The official stared; his mouth fell open. “Eh?” he articulated in his throat, too astounded to utter a word; then, nervously dropping other papers to the floor, he sought the officer’s pass, read the signature, and, followed by his colleague and the others, rushed for the lock-up house. It was then that my friend saw the helpless lieutenant, pressed into a corner, being brutally pommelled by the two soldiers.
Poor man! he was a sight to behold when he joined them later—nose distorted, one eye swollen and blackening, and several ugly cuts on his face. He said very little when rejoining his companions; but, judging by the meek demeanour of the bully officials, some truths had been told them they were not likely to forget, which made it clear they would pay dearly for carrying their habitual abuse of authority into the wrong camp!
The lieutenant, as they pursued their journey, could not refrain from smiling at the comic side of the affair. He appeared, however, morally shocked, and the few remarks he made suggested this significance: “The German man is a brute at heart!” When in authority, he certainly appears so, especially when endowed with military power—the sacred fetish of his race!

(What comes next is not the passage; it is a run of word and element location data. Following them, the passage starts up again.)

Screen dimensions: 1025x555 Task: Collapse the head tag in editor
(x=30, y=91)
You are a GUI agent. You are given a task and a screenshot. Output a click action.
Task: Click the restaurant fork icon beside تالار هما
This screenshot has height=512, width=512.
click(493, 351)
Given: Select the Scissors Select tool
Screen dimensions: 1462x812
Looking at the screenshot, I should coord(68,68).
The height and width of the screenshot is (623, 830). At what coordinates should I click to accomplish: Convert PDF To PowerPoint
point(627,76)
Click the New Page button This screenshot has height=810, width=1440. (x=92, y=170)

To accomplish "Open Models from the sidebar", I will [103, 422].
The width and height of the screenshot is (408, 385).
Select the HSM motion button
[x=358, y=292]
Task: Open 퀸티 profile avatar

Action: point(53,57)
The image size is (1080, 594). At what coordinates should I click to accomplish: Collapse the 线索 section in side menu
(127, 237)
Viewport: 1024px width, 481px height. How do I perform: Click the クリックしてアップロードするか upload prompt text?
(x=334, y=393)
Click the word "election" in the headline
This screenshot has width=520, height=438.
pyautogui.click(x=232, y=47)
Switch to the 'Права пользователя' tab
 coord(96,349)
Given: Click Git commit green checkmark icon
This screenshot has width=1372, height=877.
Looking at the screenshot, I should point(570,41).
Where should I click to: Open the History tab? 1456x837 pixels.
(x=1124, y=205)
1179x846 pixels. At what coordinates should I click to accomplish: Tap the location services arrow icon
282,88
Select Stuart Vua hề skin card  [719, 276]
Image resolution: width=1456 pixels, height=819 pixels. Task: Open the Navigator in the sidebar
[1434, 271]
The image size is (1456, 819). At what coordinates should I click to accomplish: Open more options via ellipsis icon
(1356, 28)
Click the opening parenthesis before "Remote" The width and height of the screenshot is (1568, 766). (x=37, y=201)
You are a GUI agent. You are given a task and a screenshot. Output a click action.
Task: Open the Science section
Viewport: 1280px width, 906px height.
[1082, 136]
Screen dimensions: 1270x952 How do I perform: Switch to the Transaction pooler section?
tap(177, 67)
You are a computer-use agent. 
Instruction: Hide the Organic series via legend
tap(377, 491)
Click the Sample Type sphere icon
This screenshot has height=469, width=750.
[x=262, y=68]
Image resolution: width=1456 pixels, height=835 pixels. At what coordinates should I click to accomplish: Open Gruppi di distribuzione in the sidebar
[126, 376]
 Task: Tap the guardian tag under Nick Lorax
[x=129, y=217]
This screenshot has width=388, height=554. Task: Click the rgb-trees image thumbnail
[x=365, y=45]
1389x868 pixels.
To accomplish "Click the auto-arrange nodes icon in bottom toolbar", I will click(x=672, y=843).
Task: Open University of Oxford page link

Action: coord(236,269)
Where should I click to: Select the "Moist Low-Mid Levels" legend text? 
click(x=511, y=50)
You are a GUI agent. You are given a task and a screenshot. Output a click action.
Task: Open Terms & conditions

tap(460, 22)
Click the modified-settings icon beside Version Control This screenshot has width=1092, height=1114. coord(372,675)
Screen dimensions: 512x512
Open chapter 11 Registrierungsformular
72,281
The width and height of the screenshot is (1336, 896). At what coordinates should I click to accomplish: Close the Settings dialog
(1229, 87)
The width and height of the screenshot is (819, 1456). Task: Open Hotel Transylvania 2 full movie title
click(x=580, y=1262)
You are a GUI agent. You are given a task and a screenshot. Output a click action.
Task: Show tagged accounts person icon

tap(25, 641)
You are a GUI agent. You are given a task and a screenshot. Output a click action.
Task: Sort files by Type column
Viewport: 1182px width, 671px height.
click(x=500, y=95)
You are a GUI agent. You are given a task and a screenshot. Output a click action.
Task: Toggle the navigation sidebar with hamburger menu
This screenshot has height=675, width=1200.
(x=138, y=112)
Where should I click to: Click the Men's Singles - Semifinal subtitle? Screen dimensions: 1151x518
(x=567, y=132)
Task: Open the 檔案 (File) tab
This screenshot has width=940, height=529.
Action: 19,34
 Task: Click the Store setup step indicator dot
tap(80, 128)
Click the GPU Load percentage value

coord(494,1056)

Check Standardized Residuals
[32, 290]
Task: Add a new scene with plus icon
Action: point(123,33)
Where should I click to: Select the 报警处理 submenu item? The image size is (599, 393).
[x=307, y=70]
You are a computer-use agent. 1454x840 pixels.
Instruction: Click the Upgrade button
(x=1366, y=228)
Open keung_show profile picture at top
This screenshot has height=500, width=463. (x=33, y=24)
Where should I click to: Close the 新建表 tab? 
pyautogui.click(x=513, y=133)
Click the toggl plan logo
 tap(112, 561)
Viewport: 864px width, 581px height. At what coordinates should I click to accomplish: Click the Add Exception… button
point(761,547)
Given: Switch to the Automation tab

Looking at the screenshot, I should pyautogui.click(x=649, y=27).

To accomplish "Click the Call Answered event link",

It was under the constant menace of similar treatment that the inhabitants of occupied Belgium existed. Galled by pitiless impositions; denied all freedom of action or word; robbed and deprived even of home privacy; spied upon and never knowing on what false charge one might be arrested, one could do nothing but endure. Rebellion would have been unavailing against armed forces, and only cause additional misery to others.
One of the pathetic sights of the “copper winter” was to see well-dressed women carrying some treasured object in copper or brass, concealed in a neat package, to be buried in some friend’s garden. Even sadder was it to view the military depôts for the collection of household necessities or ornaments. Bronze statues (one Belgian, with pleasure, sent a bronze bust of the Kaiser—which was returned to him), gas-fixtures, handles of doors and bureaus, clocks, stair-rods, curtain-bars, etc., were hurled, pell-mell, in a great heap before the grieving eyes of those despoiled, who were paid four francs a kilo for the metal, in whatever beautiful and artistic form. And these things—the sole fortune of many—were to be utilized to slay their husbands, brothers, fathers, and sons! No wonder every effort was made to defy the command, and that some even melted their things rather than yield them!
This the enemy failed to understand. With native lack of sensitiveness for other people’s feelings, the Germans argued that, as Germany had made the sacrifice, Belgians should do so as readily! That was always their reply to appeals for consideration. They appeared quite blind to the fallacy of such reasoning, but took pains to announce in their home papers the Belgians were selling their copper in order to buy food!